[STATED EXERCISE] Reproduce each of the rows below verbatim, including the coordinate answers, and leave out the pictures.

[RECORD EXTRACTS]
▬▬▬▬▬▬
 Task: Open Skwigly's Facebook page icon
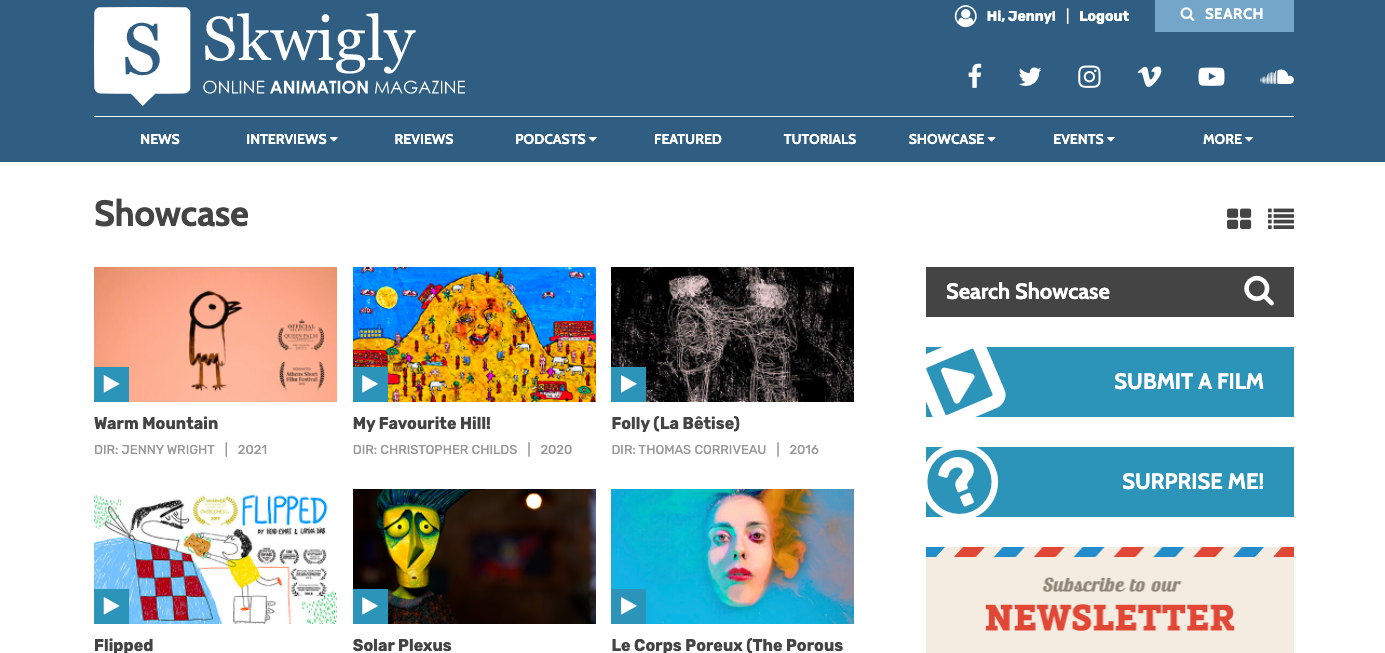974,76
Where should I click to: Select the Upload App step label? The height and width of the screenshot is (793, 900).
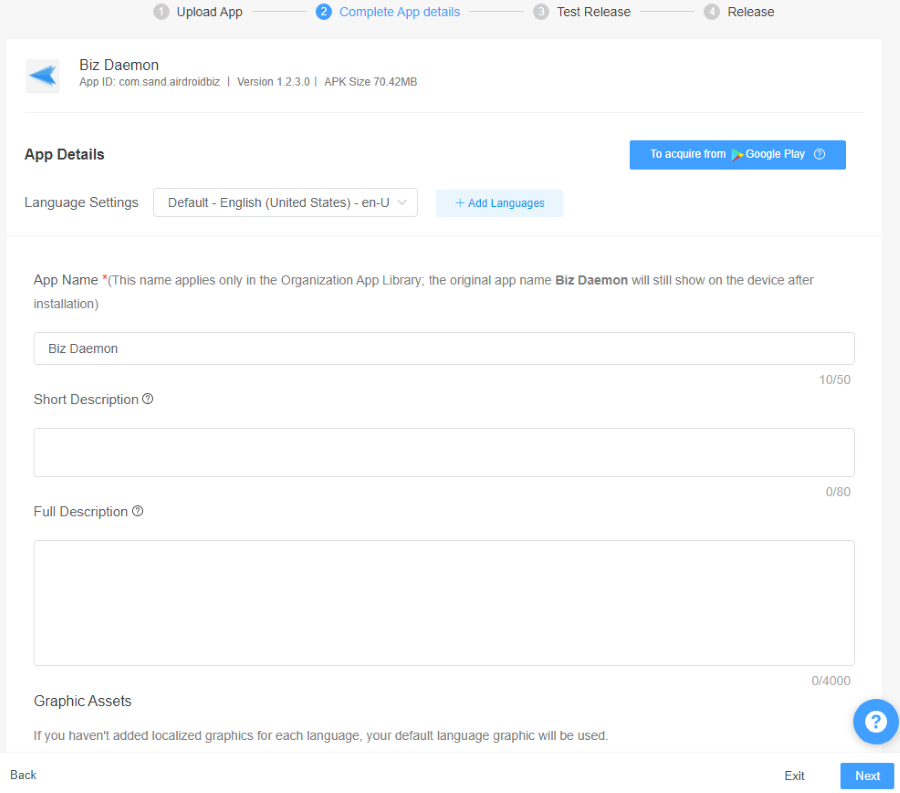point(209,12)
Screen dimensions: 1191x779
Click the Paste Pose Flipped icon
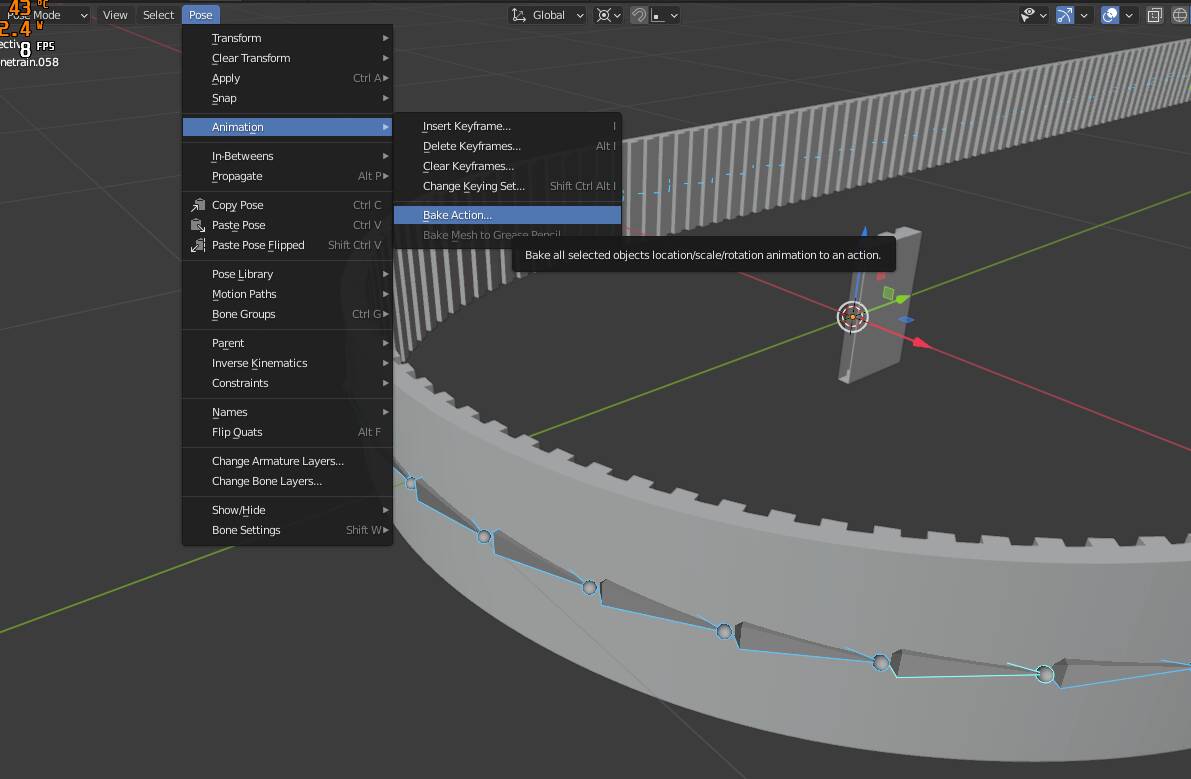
▬▬▬▬▬▬
[THE COMPLETED TASK]
 Task: Open Skwigly's Facebook page icon
974,76
Where should I click to: Select the Upload App step label? The height and width of the screenshot is (793, 900).
point(209,12)
Screen dimensions: 1191x779
Click the Paste Pose Flipped icon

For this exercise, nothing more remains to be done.